After publishing the article about 34 Italian knives, I have decided to take my research one step further, bringing you to the major Italian knife making regions one by one. I will focus on one region at a time starting with Sardinia.
Sardinia is the second largest Mediterranean island, famous for its white sandy beaches and pristine waters, its food and wines. Interestingly, Sardinia is also home of centuries old knife making tradition.
Knives play an important role in the Sardinian culture, even today. For Sardinians, a knife is still an essential tool used to work, hunt and prepare food. Many Sardinians bring a knife on them, even a small one, and consider it essential for everyday use.
In almost every Sardinian town, even the in the smallest villages, you can find skilled knife makers. Often, each village has their own knife making traditions and peculiarities, which evolve generation after generation.

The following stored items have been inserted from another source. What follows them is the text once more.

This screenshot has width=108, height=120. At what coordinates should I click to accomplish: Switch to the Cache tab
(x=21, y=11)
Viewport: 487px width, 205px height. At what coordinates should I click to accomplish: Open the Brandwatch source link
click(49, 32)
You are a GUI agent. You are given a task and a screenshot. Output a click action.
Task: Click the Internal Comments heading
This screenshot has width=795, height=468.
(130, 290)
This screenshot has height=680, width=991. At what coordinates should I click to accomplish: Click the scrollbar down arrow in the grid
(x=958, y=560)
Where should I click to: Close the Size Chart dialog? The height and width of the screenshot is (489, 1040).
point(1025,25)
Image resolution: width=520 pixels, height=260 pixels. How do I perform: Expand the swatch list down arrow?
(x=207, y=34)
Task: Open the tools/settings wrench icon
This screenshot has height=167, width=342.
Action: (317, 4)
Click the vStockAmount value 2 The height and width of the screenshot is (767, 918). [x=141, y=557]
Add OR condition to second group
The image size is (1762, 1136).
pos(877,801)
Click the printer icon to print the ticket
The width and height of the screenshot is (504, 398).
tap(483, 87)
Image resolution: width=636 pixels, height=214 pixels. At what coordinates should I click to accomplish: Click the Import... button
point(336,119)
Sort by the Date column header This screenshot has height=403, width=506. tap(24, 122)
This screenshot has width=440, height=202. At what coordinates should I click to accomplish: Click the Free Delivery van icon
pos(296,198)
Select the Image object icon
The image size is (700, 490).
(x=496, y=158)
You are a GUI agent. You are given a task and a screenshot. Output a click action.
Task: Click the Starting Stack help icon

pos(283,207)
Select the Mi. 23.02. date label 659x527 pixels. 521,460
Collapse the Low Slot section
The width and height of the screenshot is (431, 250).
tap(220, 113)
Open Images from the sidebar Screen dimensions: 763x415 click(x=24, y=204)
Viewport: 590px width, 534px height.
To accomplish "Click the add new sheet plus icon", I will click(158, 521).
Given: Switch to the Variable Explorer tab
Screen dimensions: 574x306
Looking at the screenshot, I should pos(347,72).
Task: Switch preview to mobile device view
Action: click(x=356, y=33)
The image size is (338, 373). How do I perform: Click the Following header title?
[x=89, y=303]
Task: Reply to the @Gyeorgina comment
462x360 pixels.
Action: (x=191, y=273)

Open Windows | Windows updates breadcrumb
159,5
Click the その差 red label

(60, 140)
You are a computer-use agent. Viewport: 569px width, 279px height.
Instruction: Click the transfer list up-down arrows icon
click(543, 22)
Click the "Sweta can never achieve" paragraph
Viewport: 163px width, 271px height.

This article will present the main Sardinian knives, the most popular ones, coming from three different villages: Pattada, Arbus and Guspini.
The Pattadese Knife (also called “Resolza”) takes its name from Pattada, a small village in the north of sardinia, renowned for its artisanal and artistic creations.
This foldable knife is the most famous Sardinian knife. The Pattada knife has been made since the 1800, and features the traditional Mirto leaf blade. The blade length may vary depending on the use, but it’s usually around 12cm (4,7 inches), which is considered the original length, ideal for agropastoral use. In fact, it was originally used mainly by farmers as a very versatile working knife.
The Pattadese that we know today, has been made originally by the Bellu Brothers, Mimmia (1818-1906) and after the 1850 by Giuanne (1830-1908) , and perfected first by Zintu Canale Mannu and then by his nephew Zintu (1887-1976).
The reason why this knife became so popular is due to its robust structure. For the first time, local knife makers thought of making a knife with the handle made of two different horn parts put firmly together with a inner metallic part, which was then riveted in the whole length of the handle, to make it stronger and more stable. The other important characteristic is the blade, very sharp and durable.
The Pattadese is an evolution from the Corrina, a fixed blade knife which was made during the ‘700. The leaf blade shape was kept and the knife was improved from there.
The little town of Pattada is still home of many artisans, making Pattadese knives by hand following the tradition. You can walk in Pattada and see small shops on the street, where old men still make knives by hand.
Located on the opposite side of the island from Pattada, Arbus is an important knife town in Sardinia.
Two traditional knives are made in Arbus. They were originally used for sheep farming and butchering.
This is the traditional Arburese, also called “da scuoio“. It has a large “leaf” blade, different than the Pattadese blade. The handle is usually made of mutton horn, cut to fit the folding blade.
The second type is called “da scanno“. Similar to the Pattadese, it has a long and sharp blade. This knife was used to salughter animals.
The “Sardinian Knives Museum” is in Arbus, created by Paolo Pusceddu, a popular knife maker from Arbus. The museum is organized in 4 different rooms, featuring unique artistic and historic knives from Arbus. Some of the oldest knives are from the 16th century.
The museum is also famous for its world record: the heaviest knife in the world. Made by Paolo Pusceddu in 1986, it’s an Arbus-style Sardinian knife, 4.85 meters long (15.91 feet) and weighting 295kg (650 lb).
Located very close to Arbus, Guspini is known for a very specific type of knife called “Guspinesa”.
It’s a knife shaped like a straight razor, and it’s designed like that for a very specific reason. In the 1908, the Italian government had a new law, the “Giolitti Law”, banning sharp-point knives longer than 4cm (1.57 inches).
It was a real problem in Guspini, as the majority of workers in the mineral mines brought knives with them everyday. This law was followed very precisely by authorities in the Guspini area. As a result, knife makers started producing what is now the classic knife from Guspini, with the “cut” blade (“mozzetta” in Italian). This law wouldn’t affect this specific type of knife as it came without a “sharp” point, so it didn’t have any length restrictions.